> Text to read:
HP’s Project Voyager presents a significant opportunity to enable ever larger HPC systems gain performance by adding brains to the mix. The intelligence is due to HP ProActive Insight Architecture and is built into every one of the new HP ProLiant Gen8 servers maximizing performance and RAS with minimal effort.
When managing 1,000’s or 10,000’s of servers the benefits of this intelligence is significant. The new levels of automation and intelligence work across a variety of vectors to solve critical HPC challenges including unrelenting demands to increase performance, energy and space efficiencies and increased time to innovation to name a few. To continue to drive greater performance that accelerates HPC innovation automating critical system management tasks is required for system administration productivity. If you want to minimize the number of servers needed to reach your desired performance level – and who doesn’t -- each server needs to be purpose-built for performance and scale. And finally, you need to maximize the energy and space efficiency of systems at scale -- that is, more HPC performance in a given power, cooling and space footprint.
The Purdue University Carter cluster provides great insight into the advantages of HP ProLiant Gen8 systems for HPC. It was recently ranked 54th on the latest international TOP500 list of the world's most powerful supercomputers and is based on 648 HP ProLiant SL230s Gen8 servers with Mellanox FDR InfiniBand. The system is twice as powerful than Purdue’s last 4 TOP500 systems, uses one half the power, and a quarter of the space.
All-in-all, HPC and other extreme scale out workloads have a lot to gain by taking a look at the brains built into HP Project Voyager and ProLiant Gen8 servers. Whether achieving greater levels of performance or new energy and space efficiencies, HPC needs more than scale to meet increasing demands up to exascale -- it needs brains. It needs the innovations that build intelligence into the server.
What are your thoughts on how innovation is helping meet the daily demands of ever increasing demands of performance?

> What you need to do:
(1) Reproduce the passage on HP's Project Voyager word for word, starting with "When managing 1,000’s" and going on through "and space footprint.".
(2) For each statement, say yes or no as to whether it agrees with the passage on HP's Project Voyager, and quote the words that decide it: (a) The Carter cluster is built on 648 HP ProLiant SL230s Gen8 servers. (b) The Carter cluster uses twice the power of Purdue's last 4 TOP500 systems. (c) The Carter cluster was ranked 45th on the TOP500 list.
The data placed after the passage on HP's Project Voyager is separate material and unrelated to it.

> Data:
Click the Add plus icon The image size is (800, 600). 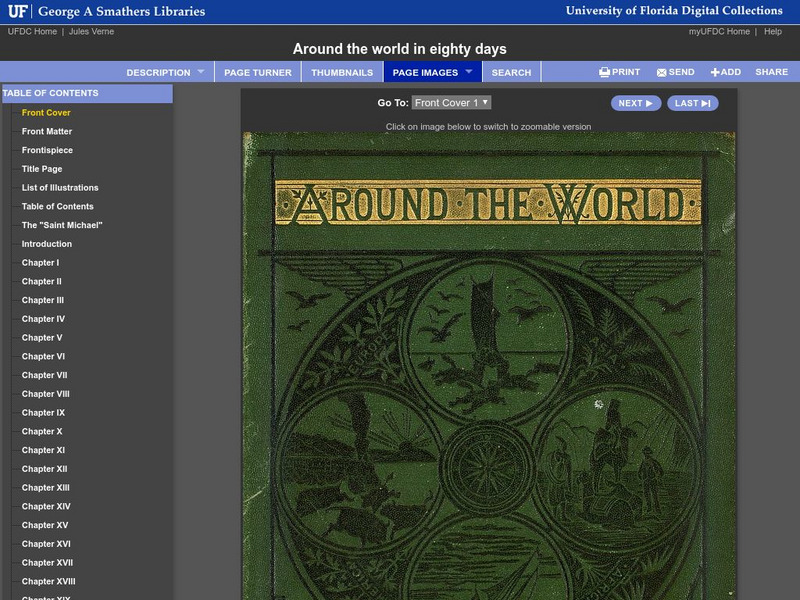[715, 73]
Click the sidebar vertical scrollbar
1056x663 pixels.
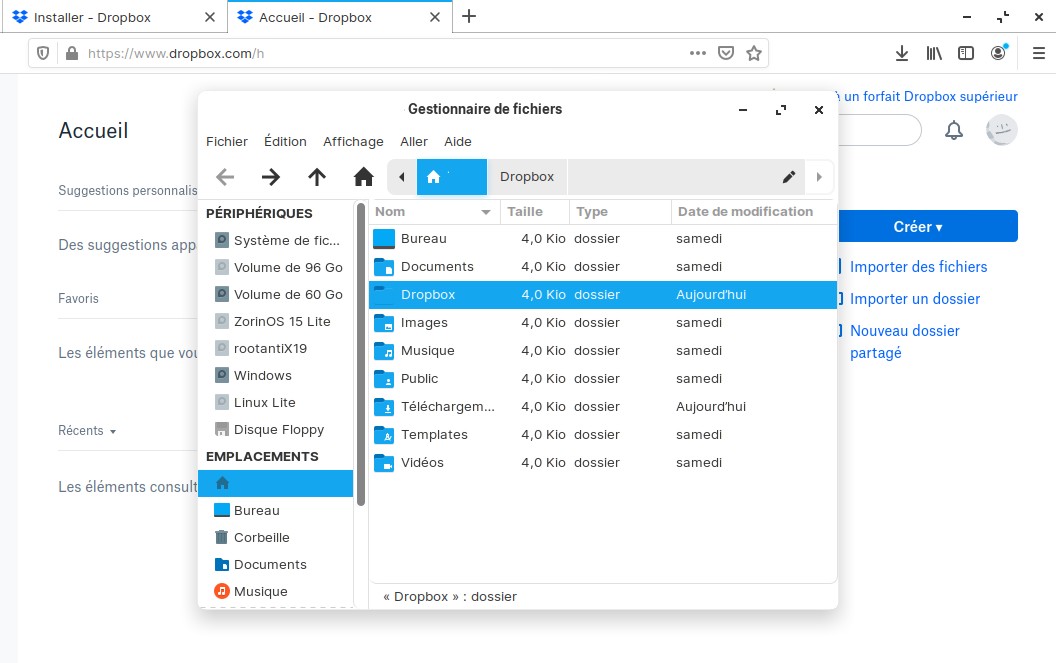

> Answers to the exercises:
(1)
When managing 1,000’s or 10,000’s of servers the benefits of this intelligence is significant. The new levels of automation and intelligence work across a variety of vectors to solve critical HPC challenges including unrelenting demands to increase performance, energy and space efficiencies and increased time to innovation to name a few. To continue to drive greater performance that accelerates HPC innovation automating critical system management tasks is required for system administration productivity. If you want to minimize the number of servers needed to reach your desired performance level – and who doesn’t -- each server needs to be purpose-built for performance and scale. And finally, you need to maximize the energy and space efficiency of systems at scale -- that is, more HPC performance in a given power, cooling and space footprint.

(2)
(a) Yes: "is based on 648 HP ProLiant SL230s Gen8 servers with Mellanox FDR InfiniBand"
(b) No: "uses one half the power"
(c) No: "It was recently ranked 54th on the latest international TOP500 list"